Friday, November 2, 2012

I had an incredibly vivid dream while napping, one that is still curling through my mind.

It started off in an abandoned house, a gang of young adults and small children relaxing in a brief moment of safety, having found a haven. The children were curled up on the ground, dozing off, and I stood next to a fellow warrior man, clad in black with blades at his side and a gun in his hand. His name was Hunter and he was fierce and beautiful. We heard the noises - the footsteps and the shrieks and the windows began to rattle with the smack of hands. I pulled my gun and other adults knelt down to wrap arms around the children who began to wail, sobbing with terror. Hunter fled the room and I followed, heading to a defensive position between the outside and the inner room of youngsters.

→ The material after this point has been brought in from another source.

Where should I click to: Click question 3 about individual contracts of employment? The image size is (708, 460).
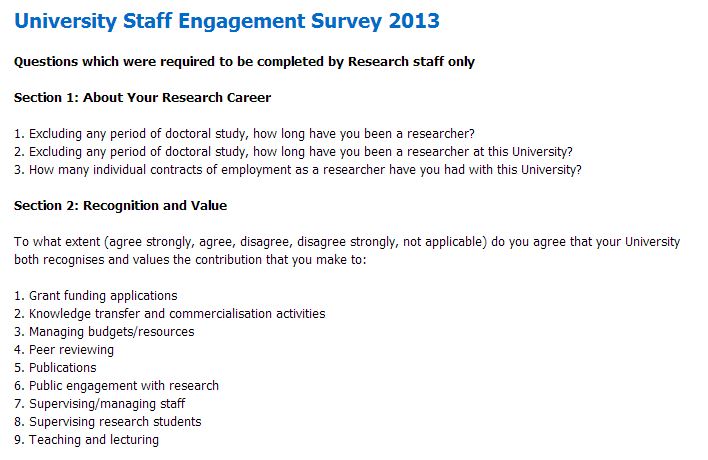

"I can't stand to hear them cry," he admitted, relief in his voice at having left the noise. Danger was better than listening to that noise. And danger was out there, and we were about to battle for our lives.

Then the dream shifted, and we were in a giant submarine. It was an enormous room with vaulted metal ceilings, a large circle in which hundreds of pallets had been spread out in various rows, like a starburst. People were reclined on the pallets, groups of youngsters in black and purple, the same colors everywhere because we were a family, this was our gang. I recognized faces as I walked by, people whom I had bled and cried for, whom I had laughed and smiled with.

But I walked the pallets, looking for Hunter, eyes searching constantly. When I did find him, he stood at the edge of the circle, dressed in the same black, but with a tribal mask over his face - horns and bones and leather. Several other people were around him, wearing the same kind of masks, but none as elaborate as his. A ritual had just finished, and he removed his mask when I approached. He wasn't the type to grin when I approached - he was too strong for that - too hard and edgy. But I could feel his calm pleasure at my appearance, and that made me grin. I wanted to soak up his strength, his savage courage and his dedication to the unit.

I heard startled gasps, and I looked over his shoulder to see that one of the giant submarine hatchway doors had begun to leak. Not just leak - water was pouring through the edges, and over the pallets. And chaos reigned. People were screaming, and I looked around frantically as I lost sight of my family members, the young men and women whom I loved with a primal ferocity. People were going to drown - we were all going to die, buried in a tomb under the waves.

And Hunter grabbed my hand, moving forward with that same courage, wrenching open the hatchway door. Not trying to stop the flow of the water, but hastening it. And I gasped in a giant lungful of air, just as he dove and pulled me with him, his legs kicking and his fingers painfully tight around my palm. And we swam, swam upwards and upwards and upwards, and I couldn't breathe and my chest was so tight and I couldn't see and I was going to die, but Hunter didn't stop swimming, didn't stop kicking his feet and dragging me along.

I woke up the moment our heads broke through the surface.

I recognize this Hunter - I have dreamed of him in many forms, both male and female. He is a part of myself, the subconscious personality that is Strong, a warrior bred to fight and curse and battle and never give up. The part that I have always hidden down. And now, my heart yearns for that. Yearns for Myself, yearns to find the wild vitality and tenacity, the primal Self. I don't know how to find It, how to embrace it again and become whole. Because it has the power to keep me from Drowning under the waves, the waters of fear and doubt and walls and anxiety. The riptides of the past. Instead of drowning, I need the Warrior Side to emerge and keep me kicking, keep me floating, keep me swimming ever upwards, always searching for the sun.

I need to find that part of myself again.